Sin embargo, centralizar no es sinónimo automático de mejorar. Si la intervención solo cambia quién administra los servidores, el impacto será nulo. La seguridad se fortalece con análisis criminal georeferenciado, inteligencia predictiva y protocolos estandarizados de custodia y uso probatorio de la información.
También existen riesgos. La concentración del control de datos sensibles en el Ejecutivo puede abrir la puerta a cuestionamientos sobre politización. Además, toda intervención genera una fase de desarticulación temporal que puede debilitar la capacidad de respuesta.
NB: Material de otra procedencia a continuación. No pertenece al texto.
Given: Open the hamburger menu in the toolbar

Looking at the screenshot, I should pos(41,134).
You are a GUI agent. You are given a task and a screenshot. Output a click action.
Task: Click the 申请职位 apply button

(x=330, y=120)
La legitimidad de la medida dependerá de la existencia de un diagnóstico técnico previo, público y verificable. Sin transparencia, la percepción será política. Con evidencia de fallas estructurales y un plan claro de integración, podría convertirse en una reforma necesaria. En seguridad, el poder no debe disputarse; debe coordinarse.
La intervención a Segura EP marcará un antes y un después: o se convierte en el punto de partida para una inteligencia integrada y eficaz o quedará como un gesto político sin resultados. La diferencia no estará en el decreto, sino en la transparencia, la coordinación real y la capacidad de reacción.